Q. The Symphony is coming off a spectacularly successful production of Carmina Burana, also involving State Street Ballet, the Santa Barbara Choral Society, and the Santa Barbara Center for the Performing Arts. Can you speak to some of the difficulties inherent in such a large undertaking?
A. To begin with, the piece is so large in terms of orchestra size there was insufficient space in the pit for all our musicians, so we had to position a few on stage, reducing the space for dancing ever so slightly. We also needed to be clear on the musical version, including the pronunciation of the Latin (we opted for German Latin owing to the Bavarian origin of the poems). And with the orchestra in the pit, the chorus at the back of the stage, and the dancers between them, it was a bit difficult to synchronize the ensembles given the distances involved.

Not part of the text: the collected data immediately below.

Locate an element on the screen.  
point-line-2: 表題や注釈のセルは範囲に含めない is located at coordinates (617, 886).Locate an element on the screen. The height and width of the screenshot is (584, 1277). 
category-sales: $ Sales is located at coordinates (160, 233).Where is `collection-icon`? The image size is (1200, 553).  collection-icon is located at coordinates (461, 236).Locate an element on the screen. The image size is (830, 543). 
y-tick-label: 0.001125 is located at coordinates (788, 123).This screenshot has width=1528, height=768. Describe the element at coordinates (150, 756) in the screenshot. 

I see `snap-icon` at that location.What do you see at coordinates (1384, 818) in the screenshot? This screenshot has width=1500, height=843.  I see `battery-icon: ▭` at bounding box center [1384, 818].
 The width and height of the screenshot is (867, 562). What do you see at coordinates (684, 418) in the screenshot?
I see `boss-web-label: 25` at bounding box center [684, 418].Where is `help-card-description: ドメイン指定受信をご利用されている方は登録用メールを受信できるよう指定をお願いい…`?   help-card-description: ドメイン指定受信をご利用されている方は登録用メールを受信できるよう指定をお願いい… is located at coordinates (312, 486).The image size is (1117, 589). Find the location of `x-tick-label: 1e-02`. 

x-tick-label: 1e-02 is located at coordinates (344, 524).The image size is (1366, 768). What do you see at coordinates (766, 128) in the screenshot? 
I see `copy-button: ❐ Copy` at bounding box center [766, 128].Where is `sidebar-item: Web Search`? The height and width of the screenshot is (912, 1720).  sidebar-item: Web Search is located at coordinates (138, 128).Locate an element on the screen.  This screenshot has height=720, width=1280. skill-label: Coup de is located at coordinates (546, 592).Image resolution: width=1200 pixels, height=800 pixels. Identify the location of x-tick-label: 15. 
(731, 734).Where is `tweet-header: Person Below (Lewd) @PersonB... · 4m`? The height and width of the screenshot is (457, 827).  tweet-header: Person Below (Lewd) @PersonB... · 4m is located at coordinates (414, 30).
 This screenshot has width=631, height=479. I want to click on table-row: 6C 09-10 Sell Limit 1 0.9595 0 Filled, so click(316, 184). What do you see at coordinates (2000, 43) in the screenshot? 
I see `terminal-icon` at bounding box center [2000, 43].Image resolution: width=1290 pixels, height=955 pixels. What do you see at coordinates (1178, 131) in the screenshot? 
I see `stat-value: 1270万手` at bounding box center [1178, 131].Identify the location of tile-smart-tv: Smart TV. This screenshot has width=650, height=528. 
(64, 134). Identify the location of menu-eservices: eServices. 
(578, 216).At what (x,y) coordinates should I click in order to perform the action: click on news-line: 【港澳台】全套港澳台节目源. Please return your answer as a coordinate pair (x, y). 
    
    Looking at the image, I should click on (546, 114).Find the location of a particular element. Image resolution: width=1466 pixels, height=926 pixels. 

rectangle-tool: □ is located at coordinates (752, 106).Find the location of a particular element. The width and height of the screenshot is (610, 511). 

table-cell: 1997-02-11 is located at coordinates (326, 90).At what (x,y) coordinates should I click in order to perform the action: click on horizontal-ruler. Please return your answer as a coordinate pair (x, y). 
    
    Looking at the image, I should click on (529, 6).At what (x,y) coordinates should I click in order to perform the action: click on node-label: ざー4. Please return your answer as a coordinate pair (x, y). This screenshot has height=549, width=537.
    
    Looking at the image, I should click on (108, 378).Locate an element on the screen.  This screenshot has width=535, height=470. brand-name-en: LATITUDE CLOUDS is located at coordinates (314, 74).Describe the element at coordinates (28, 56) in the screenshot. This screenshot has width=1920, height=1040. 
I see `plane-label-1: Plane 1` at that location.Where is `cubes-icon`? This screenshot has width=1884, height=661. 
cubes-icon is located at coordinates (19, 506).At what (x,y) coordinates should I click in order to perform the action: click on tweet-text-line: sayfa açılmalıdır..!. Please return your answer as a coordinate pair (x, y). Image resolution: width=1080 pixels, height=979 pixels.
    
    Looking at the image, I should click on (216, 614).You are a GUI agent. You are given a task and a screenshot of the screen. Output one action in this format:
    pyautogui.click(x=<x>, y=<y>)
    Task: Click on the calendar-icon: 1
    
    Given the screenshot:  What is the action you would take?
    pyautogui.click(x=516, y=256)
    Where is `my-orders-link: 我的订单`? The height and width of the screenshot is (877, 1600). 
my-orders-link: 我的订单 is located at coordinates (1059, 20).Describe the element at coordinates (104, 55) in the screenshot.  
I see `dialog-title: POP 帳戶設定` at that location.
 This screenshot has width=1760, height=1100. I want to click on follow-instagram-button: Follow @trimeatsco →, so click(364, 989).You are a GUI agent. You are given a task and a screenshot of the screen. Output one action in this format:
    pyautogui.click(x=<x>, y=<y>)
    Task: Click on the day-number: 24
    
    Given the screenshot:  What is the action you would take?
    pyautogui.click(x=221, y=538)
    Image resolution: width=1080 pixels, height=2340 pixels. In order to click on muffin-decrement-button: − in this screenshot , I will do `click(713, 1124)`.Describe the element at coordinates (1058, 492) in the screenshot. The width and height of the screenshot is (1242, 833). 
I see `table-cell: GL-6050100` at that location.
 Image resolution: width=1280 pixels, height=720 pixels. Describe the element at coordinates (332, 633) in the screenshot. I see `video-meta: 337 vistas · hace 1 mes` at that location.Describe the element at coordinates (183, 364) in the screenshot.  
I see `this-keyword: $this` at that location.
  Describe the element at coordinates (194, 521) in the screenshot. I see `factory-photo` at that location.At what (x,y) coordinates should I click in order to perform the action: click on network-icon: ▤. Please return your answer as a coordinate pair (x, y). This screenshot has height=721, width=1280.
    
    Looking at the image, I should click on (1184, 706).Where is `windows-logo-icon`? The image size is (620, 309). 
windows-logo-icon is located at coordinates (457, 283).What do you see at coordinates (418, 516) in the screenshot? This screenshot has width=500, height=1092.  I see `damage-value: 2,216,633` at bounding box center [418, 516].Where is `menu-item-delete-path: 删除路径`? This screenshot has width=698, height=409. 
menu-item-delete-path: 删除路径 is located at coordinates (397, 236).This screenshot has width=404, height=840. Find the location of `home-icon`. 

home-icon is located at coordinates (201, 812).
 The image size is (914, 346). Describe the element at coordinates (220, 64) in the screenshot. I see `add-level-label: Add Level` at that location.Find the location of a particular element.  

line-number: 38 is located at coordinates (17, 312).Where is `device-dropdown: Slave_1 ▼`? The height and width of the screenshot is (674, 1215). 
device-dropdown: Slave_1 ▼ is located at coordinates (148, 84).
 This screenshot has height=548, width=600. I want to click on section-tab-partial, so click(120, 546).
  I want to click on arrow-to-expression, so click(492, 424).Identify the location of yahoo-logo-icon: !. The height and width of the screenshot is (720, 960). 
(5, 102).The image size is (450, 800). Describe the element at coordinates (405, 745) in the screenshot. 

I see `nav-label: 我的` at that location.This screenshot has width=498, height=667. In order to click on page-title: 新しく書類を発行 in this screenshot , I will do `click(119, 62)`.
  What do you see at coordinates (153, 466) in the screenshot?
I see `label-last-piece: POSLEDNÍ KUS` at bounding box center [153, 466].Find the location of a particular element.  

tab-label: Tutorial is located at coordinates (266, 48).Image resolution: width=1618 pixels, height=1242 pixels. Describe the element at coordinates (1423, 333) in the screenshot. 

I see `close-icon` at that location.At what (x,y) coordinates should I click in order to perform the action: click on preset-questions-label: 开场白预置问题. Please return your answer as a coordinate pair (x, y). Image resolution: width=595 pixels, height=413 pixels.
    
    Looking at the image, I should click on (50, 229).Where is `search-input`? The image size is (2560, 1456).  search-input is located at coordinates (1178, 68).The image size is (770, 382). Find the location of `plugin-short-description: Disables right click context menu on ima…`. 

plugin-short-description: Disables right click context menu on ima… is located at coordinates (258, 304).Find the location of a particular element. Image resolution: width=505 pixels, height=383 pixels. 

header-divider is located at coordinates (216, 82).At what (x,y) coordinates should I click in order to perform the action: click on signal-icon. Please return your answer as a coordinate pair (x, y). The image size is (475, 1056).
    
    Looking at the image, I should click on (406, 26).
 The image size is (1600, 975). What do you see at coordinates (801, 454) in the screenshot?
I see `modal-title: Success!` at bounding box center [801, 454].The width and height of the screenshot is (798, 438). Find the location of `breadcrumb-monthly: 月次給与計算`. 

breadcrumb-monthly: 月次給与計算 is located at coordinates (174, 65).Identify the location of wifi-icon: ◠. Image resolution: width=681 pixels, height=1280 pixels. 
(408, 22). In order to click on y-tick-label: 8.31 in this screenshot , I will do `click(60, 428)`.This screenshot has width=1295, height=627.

Q. The Symphony will next collaborate with Ensemble Theatre Company for “Shakespeare Set to Music.” How important are these collaborations?
A. It is very important that we be viewed as an essential component of the community’s artistic profile, and this includes collaborating with other arts organizations. Santa Barbara is blessed to have such a wealth of first-rate artists and musicians. These collaborations are simply part of our musical DNA.
Q. The program in March will include a pair of pieces from your Santa Barbara Symphony debut, Wagner’s Die Meistersinger Overture and Brahms’ Symphony No. 2, in addition to Hummel’s Trumpet Concerto featuring the Symphony’s own Jon Lewis. How has your approach to such classic works changed over the intervening years?
A. Many things have changed since we performed those pieces almost 10 years ago, the move to the Granada Theater and the auditions that brought many new players to the orchestra being among the most notable. The time we’ve since spent working together on a wide array of repertoire has led us, I believe, to look at the same pieces in a new light. It’s like seeing a film again, or re-reading a book. You certainly know the story, but find new details and meanings.
Q. The season’s concluding concerts will include the Concerto for Guitar and Orchestra by the late Elmer Bernstein, who resided in the area. There’s a certain synergy in this, no?
A. Playing the music of Elmer Bernstein comes naturally to the Santa Barbara Symphony. He was a wonderful composer, and we are very proud of the relationship he had with our orchestra. He’s in effect part of our family, and I am very excited at the prospect of playing his guitar concerto.